Working data –
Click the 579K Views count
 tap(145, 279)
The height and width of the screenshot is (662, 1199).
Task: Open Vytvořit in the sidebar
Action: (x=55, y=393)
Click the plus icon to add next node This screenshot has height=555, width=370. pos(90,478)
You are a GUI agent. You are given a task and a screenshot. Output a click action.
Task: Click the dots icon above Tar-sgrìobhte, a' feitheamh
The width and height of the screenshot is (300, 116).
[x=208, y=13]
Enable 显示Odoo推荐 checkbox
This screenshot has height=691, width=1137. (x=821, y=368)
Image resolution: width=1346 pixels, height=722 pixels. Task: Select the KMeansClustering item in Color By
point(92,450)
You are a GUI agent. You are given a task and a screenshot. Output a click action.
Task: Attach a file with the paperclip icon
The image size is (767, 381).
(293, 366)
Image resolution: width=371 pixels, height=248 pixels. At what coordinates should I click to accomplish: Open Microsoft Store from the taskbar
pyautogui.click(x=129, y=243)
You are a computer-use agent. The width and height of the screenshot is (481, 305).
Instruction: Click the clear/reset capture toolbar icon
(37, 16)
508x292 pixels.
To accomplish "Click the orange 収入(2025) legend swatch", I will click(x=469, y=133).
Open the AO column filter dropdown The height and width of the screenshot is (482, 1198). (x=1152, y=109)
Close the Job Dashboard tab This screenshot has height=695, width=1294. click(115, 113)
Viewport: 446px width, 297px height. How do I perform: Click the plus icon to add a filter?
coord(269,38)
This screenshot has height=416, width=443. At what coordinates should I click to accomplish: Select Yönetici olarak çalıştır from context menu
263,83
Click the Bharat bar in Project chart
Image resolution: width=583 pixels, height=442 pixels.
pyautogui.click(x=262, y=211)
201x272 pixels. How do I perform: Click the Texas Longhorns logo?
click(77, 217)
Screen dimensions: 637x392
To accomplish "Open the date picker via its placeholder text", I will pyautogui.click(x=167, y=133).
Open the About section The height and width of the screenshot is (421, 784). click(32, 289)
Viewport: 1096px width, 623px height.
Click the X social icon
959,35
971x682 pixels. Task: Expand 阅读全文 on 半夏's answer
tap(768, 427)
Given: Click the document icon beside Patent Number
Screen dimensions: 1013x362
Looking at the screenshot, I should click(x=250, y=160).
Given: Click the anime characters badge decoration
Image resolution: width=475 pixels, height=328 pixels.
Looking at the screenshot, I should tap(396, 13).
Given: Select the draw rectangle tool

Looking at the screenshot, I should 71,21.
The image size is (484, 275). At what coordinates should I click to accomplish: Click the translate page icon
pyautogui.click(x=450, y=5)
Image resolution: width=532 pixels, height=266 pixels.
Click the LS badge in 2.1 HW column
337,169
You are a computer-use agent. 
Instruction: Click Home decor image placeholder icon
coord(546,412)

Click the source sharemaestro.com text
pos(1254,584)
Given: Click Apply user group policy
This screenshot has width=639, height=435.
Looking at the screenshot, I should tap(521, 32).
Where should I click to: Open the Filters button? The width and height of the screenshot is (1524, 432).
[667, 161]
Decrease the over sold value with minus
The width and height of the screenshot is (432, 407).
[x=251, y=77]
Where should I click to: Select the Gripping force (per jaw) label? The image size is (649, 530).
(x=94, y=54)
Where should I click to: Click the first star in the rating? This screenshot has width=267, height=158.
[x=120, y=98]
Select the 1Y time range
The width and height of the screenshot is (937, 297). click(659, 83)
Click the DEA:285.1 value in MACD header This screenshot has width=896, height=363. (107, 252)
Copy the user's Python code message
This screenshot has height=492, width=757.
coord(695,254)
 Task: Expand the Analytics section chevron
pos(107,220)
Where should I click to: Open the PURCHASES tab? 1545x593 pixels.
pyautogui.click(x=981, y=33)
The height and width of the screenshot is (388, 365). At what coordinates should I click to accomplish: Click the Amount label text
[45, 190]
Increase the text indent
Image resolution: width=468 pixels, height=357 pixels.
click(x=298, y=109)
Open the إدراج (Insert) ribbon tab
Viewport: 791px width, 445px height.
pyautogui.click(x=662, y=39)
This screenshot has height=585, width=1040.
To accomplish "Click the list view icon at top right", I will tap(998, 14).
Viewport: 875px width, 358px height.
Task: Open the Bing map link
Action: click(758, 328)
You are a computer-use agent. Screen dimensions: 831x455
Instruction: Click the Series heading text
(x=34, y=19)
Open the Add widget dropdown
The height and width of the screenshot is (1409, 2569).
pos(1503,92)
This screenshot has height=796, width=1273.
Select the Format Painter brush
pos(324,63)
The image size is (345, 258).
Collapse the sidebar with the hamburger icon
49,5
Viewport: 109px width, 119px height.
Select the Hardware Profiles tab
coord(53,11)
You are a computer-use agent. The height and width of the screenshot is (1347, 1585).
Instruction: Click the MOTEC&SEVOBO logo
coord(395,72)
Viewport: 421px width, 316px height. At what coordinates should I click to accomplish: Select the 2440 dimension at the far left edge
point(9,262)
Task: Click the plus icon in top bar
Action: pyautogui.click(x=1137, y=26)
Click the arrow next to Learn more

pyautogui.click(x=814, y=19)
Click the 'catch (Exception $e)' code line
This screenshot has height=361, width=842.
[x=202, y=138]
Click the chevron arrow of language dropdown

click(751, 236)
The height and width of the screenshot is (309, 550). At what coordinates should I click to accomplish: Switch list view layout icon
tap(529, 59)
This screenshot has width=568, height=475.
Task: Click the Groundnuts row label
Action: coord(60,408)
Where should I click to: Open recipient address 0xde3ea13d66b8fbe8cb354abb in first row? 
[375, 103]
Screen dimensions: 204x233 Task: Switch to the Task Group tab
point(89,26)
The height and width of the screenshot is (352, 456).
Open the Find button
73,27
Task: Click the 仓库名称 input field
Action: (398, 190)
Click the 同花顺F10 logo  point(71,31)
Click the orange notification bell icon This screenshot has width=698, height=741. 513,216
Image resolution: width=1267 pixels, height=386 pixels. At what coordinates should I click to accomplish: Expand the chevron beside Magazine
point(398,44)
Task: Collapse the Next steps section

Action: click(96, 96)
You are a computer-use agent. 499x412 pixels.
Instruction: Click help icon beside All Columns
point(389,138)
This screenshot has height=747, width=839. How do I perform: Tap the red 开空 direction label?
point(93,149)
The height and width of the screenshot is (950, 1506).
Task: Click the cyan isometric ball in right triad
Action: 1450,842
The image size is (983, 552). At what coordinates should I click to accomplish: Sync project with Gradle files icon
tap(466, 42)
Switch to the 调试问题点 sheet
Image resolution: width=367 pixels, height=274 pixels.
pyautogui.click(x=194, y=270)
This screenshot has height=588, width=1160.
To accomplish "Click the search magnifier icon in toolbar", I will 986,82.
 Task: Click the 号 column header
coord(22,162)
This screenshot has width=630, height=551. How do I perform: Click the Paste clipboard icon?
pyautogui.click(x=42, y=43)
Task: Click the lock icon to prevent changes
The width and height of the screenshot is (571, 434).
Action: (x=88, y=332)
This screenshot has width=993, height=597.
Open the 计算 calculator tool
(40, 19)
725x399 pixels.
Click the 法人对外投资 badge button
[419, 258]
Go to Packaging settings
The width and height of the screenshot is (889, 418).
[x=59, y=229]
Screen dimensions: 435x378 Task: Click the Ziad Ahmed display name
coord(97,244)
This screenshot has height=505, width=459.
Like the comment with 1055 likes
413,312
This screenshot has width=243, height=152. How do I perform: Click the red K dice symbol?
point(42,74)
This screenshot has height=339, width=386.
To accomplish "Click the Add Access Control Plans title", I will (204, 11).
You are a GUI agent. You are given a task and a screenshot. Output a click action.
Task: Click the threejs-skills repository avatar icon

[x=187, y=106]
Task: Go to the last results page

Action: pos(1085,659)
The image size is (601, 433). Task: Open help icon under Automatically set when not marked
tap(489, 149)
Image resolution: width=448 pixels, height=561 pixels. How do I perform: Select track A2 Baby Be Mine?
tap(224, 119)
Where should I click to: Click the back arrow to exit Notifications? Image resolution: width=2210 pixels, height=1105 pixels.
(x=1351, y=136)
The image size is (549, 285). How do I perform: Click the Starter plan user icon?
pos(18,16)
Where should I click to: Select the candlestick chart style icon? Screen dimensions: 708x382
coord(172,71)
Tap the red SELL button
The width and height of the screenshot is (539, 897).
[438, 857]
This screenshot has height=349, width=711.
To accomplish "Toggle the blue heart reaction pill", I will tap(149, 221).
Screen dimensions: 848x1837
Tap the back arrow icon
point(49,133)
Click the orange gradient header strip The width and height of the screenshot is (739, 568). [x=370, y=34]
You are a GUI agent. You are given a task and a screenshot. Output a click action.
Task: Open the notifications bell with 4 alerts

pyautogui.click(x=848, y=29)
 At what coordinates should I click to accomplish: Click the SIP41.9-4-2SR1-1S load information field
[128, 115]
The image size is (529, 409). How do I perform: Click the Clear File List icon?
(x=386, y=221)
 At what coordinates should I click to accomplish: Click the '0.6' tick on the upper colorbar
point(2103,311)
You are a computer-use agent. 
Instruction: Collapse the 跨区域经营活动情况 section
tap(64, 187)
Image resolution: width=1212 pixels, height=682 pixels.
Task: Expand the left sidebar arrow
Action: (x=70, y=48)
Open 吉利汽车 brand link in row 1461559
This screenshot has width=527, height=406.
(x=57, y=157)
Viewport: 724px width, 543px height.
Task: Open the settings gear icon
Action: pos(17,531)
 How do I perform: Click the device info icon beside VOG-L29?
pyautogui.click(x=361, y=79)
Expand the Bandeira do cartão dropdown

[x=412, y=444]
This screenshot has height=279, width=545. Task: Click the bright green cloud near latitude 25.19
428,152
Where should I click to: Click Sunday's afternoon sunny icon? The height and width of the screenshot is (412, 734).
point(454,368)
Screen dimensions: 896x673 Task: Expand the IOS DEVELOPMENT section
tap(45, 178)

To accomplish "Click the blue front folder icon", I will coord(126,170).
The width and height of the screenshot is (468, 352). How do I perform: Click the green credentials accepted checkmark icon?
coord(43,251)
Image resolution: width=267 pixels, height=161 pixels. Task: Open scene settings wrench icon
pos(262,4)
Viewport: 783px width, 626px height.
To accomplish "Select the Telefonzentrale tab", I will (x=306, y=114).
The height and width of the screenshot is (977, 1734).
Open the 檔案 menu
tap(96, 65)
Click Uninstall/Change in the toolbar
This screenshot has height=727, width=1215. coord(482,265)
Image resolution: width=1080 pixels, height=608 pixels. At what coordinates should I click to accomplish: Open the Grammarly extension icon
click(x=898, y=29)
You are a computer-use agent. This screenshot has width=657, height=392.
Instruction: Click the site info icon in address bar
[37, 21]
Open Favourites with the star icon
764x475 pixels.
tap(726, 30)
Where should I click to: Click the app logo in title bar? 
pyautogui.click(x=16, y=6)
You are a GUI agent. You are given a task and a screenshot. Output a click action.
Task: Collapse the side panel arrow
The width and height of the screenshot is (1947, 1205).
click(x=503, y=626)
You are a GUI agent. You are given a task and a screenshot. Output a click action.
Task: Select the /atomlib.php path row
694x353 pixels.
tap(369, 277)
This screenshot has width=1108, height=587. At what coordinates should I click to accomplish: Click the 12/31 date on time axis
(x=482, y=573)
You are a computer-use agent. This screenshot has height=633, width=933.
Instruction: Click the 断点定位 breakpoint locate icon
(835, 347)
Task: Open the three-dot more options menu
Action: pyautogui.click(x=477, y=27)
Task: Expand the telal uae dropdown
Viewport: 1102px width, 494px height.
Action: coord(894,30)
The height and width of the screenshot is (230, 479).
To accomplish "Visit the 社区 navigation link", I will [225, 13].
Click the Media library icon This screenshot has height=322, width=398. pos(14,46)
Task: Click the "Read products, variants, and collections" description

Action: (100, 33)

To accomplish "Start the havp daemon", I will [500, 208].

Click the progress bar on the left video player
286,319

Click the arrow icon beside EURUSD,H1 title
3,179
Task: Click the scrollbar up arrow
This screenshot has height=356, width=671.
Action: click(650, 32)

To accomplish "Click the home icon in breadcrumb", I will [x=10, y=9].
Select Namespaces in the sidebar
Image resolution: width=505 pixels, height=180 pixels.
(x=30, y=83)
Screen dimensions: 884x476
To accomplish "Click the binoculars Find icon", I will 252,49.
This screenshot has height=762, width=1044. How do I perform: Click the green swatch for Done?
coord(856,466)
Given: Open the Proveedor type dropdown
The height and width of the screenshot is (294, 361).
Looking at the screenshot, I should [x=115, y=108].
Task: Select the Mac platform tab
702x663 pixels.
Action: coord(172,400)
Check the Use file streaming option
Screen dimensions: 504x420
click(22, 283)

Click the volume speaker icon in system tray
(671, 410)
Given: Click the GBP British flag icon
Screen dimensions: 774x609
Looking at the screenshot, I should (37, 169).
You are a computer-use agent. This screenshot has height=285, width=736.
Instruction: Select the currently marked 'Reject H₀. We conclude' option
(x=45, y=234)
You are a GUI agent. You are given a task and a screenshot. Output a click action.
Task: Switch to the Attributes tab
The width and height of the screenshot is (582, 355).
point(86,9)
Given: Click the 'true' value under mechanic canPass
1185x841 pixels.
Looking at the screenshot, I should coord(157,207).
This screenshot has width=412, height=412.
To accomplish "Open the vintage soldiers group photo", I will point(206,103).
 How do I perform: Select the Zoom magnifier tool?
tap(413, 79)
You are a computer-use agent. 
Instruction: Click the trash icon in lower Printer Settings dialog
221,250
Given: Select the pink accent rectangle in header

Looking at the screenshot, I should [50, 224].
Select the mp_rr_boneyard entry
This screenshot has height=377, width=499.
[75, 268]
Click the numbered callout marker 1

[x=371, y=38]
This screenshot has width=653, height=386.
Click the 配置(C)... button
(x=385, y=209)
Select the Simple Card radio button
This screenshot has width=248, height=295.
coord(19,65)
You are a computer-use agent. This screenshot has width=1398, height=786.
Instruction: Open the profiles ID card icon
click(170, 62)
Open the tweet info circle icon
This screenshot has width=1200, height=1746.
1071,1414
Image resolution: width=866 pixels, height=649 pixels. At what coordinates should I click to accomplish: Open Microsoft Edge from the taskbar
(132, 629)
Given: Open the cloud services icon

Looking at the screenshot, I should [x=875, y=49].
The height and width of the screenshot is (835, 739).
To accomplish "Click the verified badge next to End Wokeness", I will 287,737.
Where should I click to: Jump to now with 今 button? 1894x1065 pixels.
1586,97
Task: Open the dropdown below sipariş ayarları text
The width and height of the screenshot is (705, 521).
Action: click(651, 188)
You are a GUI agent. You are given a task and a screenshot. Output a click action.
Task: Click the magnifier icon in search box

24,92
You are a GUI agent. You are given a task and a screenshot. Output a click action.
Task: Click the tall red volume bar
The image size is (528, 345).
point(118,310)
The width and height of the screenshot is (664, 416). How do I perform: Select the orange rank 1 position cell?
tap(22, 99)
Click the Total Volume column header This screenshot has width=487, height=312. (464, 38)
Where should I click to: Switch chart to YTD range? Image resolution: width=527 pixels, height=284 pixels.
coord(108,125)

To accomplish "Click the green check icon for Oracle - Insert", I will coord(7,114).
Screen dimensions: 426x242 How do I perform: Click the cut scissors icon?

Task statement –
Reproduce the data starting at the line that contains "This screenshot has width=243, height=152." and ending at the line that contains "(x=386, y=221)", renaming "Clear File List" to "Clear Queue" and leaving every other part untouched.

Result of this task –
This screenshot has width=243, height=152. How do I perform: Click the red K dice symbol?
point(42,74)
This screenshot has height=339, width=386.
To accomplish "Click the Add Access Control Plans title", I will (204, 11).
You are a GUI agent. You are given a task and a screenshot. Output a click action.
Task: Click the threejs-skills repository avatar icon

[x=187, y=106]
Task: Go to the last results page

Action: pos(1085,659)
The image size is (601, 433). Task: Open help icon under Automatically set when not marked
tap(489, 149)
Image resolution: width=448 pixels, height=561 pixels. How do I perform: Select track A2 Baby Be Mine?
tap(224, 119)
Where should I click to: Click the back arrow to exit Notifications? Image resolution: width=2210 pixels, height=1105 pixels.
(x=1351, y=136)
The image size is (549, 285). How do I perform: Click the Starter plan user icon?
pos(18,16)
Where should I click to: Select the candlestick chart style icon? Screen dimensions: 708x382
coord(172,71)
Tap the red SELL button
The width and height of the screenshot is (539, 897).
[438, 857]
This screenshot has height=349, width=711.
To accomplish "Toggle the blue heart reaction pill", I will tap(149, 221).
Screen dimensions: 848x1837
Tap the back arrow icon
point(49,133)
Click the orange gradient header strip The width and height of the screenshot is (739, 568). [x=370, y=34]
You are a GUI agent. You are given a task and a screenshot. Output a click action.
Task: Open the notifications bell with 4 alerts

pyautogui.click(x=848, y=29)
 At what coordinates should I click to accomplish: Click the SIP41.9-4-2SR1-1S load information field
[128, 115]
The image size is (529, 409). How do I perform: Click the Clear Queue icon?
(x=386, y=221)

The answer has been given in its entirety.